【12/18番外編更新】あまやかしても、いいですか?【完】
囁きの合間なのか、それとも口づける隙間なのか、どちらとも言えないくらいの近さで口遊んで、ちゅう、と吸い付いてくる。
遊ぶようなキスに酔っている。
お風呂から上がってかなりの時間が経っているはずなのに、のぼせてしまいそうな気持ちがしていた。
「お仕事、おつかれさまでした」
やわい唇の触れ合いが一向に止まりそうにないから、つぶやきながら、もう一度すぐ近くに寄せられた口元に手を当てた。
遼雅さんは私の動作に瞳をやわらかく笑わせて、寄せられた手をやんわりと握りしめてしまった。
「りょう、」
「帰ってきたら……」
遼雅さんに指先を捕らえられた左手には、帰ってきて一番に嵌めなおしたシルバーリングがかがやいている。

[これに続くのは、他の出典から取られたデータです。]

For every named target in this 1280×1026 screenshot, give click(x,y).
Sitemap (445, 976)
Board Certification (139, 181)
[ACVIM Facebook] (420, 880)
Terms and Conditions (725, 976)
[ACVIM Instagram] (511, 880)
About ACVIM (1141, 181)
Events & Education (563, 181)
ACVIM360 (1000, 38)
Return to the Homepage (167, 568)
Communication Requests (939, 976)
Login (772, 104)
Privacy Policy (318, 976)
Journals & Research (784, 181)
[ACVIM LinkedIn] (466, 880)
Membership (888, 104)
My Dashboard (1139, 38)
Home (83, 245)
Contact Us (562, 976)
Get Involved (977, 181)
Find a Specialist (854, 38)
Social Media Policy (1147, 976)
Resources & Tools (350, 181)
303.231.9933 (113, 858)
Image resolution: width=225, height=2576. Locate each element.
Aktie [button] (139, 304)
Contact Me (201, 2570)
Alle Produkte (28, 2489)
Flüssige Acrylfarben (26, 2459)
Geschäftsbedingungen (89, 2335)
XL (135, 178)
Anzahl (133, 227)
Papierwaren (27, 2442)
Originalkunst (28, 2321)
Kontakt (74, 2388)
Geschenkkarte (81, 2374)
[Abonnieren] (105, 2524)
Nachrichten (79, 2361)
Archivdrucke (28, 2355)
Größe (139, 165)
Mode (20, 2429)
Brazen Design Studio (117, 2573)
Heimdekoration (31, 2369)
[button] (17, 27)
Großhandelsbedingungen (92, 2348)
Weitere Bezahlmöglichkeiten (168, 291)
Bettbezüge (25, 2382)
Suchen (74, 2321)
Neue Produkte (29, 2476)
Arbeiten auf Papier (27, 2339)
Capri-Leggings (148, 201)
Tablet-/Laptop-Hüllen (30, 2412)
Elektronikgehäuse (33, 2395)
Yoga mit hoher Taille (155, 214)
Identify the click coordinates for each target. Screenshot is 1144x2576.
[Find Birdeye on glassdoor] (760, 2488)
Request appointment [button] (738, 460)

あまく微笑んだ人が確認するように見つめて、王子様のように指輪へ口づけてくれる。
「帰ってきたら、かわいい奥さんが待ってくれていたから、もう元気になりました」
「それは、うそです」
「あはは。信じて」
指通りを確認するように髪を梳かれる。ようやく帰りの挨拶に満足できたらしい人が「俺も着替えてきます」とつぶやいたのを聞いて頷いた。